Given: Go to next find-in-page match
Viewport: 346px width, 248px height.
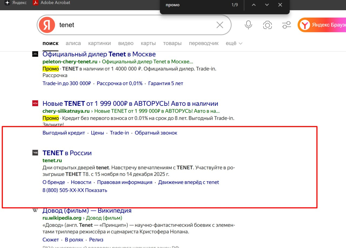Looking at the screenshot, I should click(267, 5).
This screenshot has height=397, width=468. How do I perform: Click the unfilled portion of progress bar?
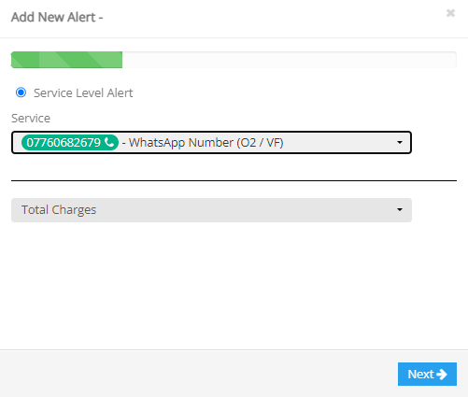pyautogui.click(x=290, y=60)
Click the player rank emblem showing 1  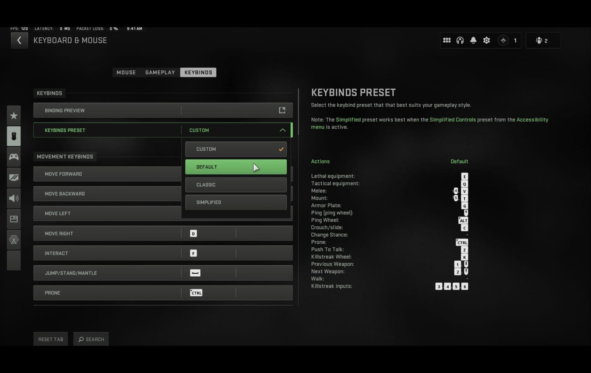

+++

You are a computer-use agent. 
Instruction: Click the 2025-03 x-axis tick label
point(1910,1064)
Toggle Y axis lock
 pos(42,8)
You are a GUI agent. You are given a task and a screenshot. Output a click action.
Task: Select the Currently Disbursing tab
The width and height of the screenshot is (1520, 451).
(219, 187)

+++

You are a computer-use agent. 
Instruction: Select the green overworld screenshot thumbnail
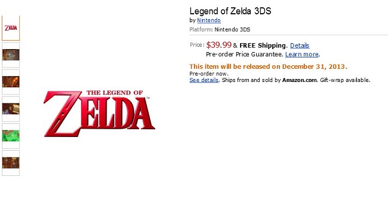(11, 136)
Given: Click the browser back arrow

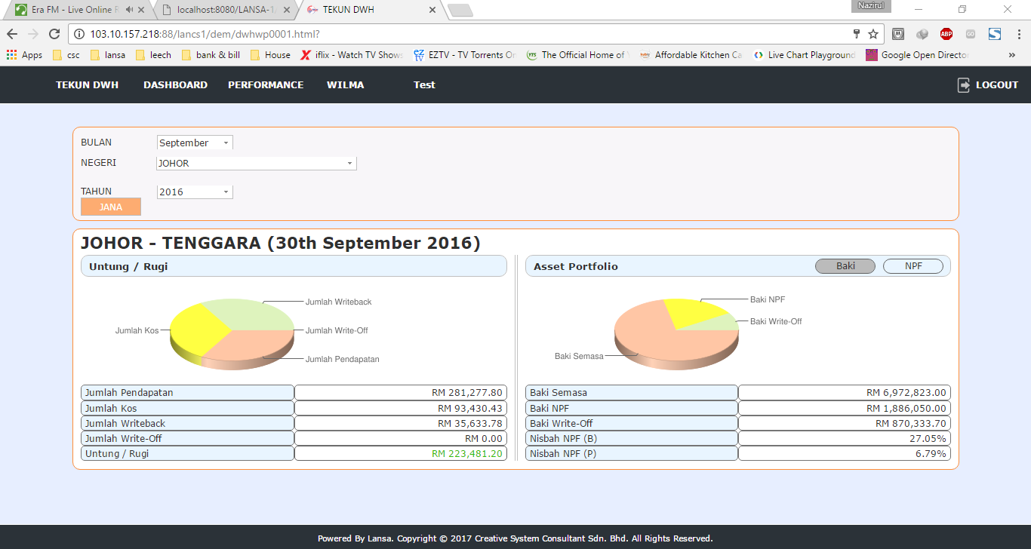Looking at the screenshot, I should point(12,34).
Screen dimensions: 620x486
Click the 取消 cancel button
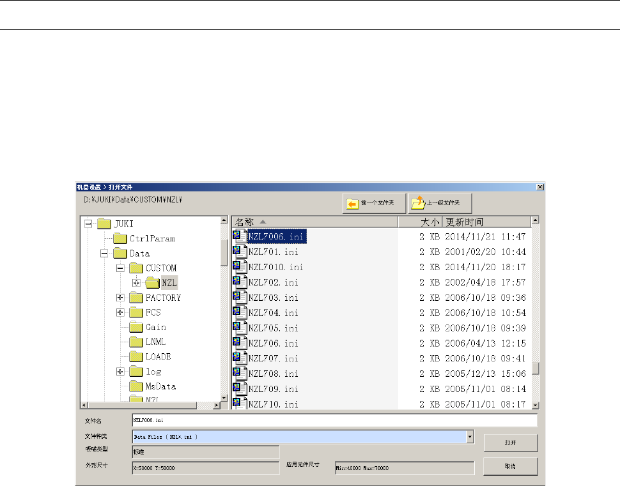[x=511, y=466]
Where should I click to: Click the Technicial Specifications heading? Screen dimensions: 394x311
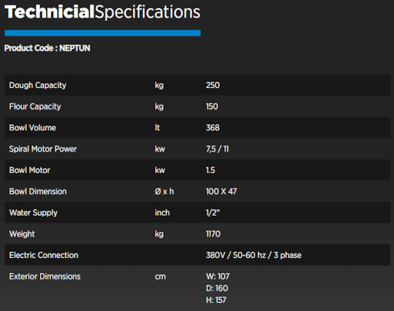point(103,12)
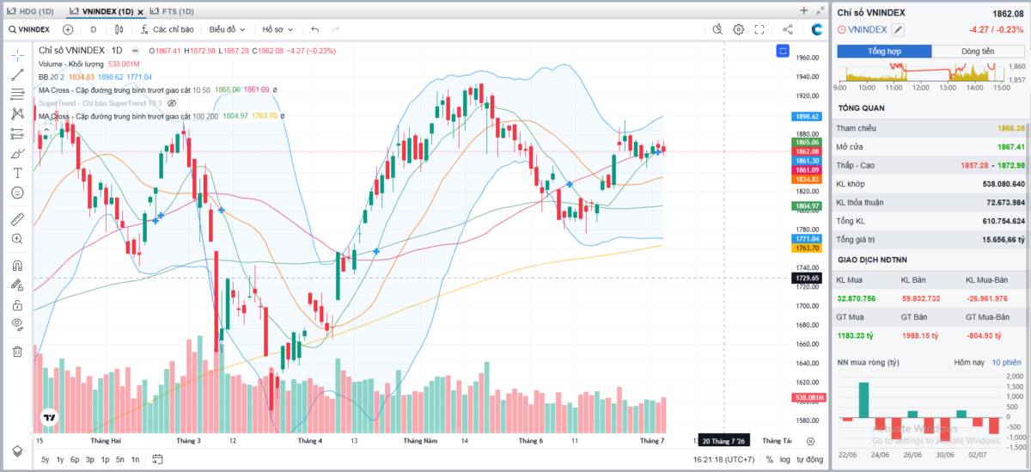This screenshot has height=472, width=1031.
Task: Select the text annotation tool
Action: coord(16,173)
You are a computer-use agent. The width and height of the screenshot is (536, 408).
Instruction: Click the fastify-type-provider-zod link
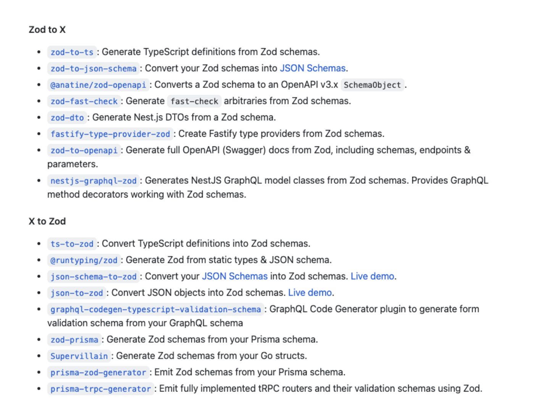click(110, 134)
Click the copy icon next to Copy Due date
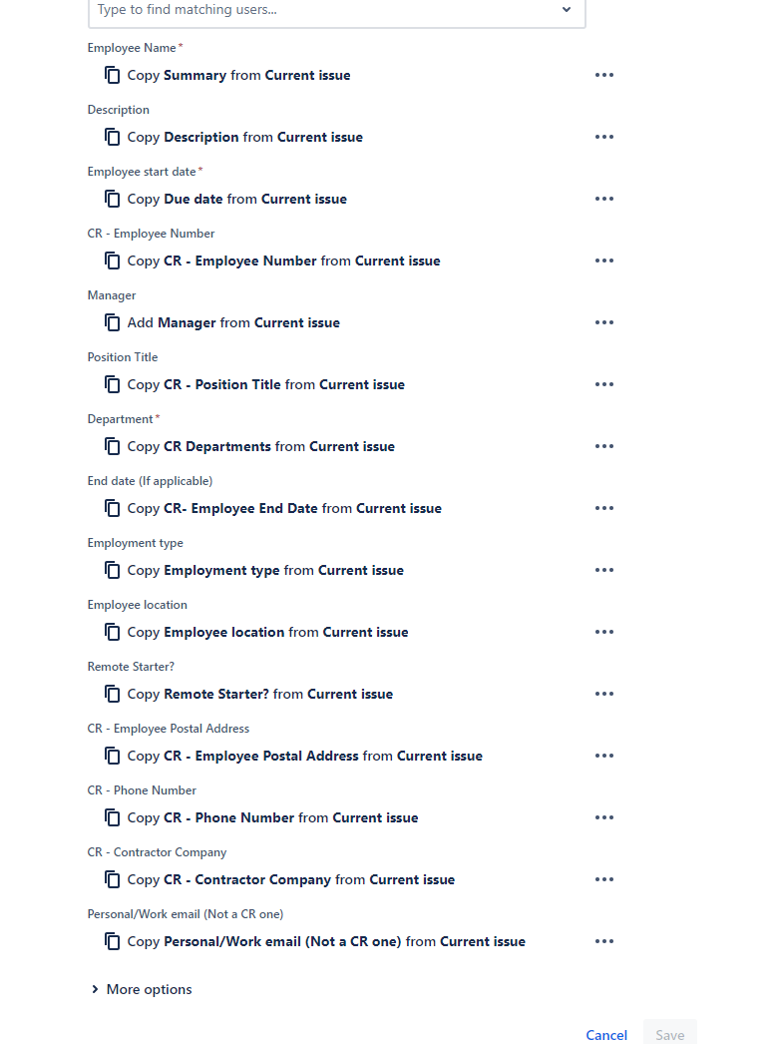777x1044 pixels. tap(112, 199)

+++

What is being asked> Starting at the line containing "You are a computer-use agent. The" and ending at the line containing "777x1044 pixels. tap(112, 199)", turn the items into a JSON list of strings with one string per line and no blank lines. Leave the pictures out.

Written solution>
[
  "You are a computer-use agent. The width and height of the screenshot is (536, 408).",
  "Instruction: Click the fastify-type-provider-zod link",
  "click(110, 134)",
  "Click the copy icon next to Copy Due date",
  "777x1044 pixels. tap(112, 199)"
]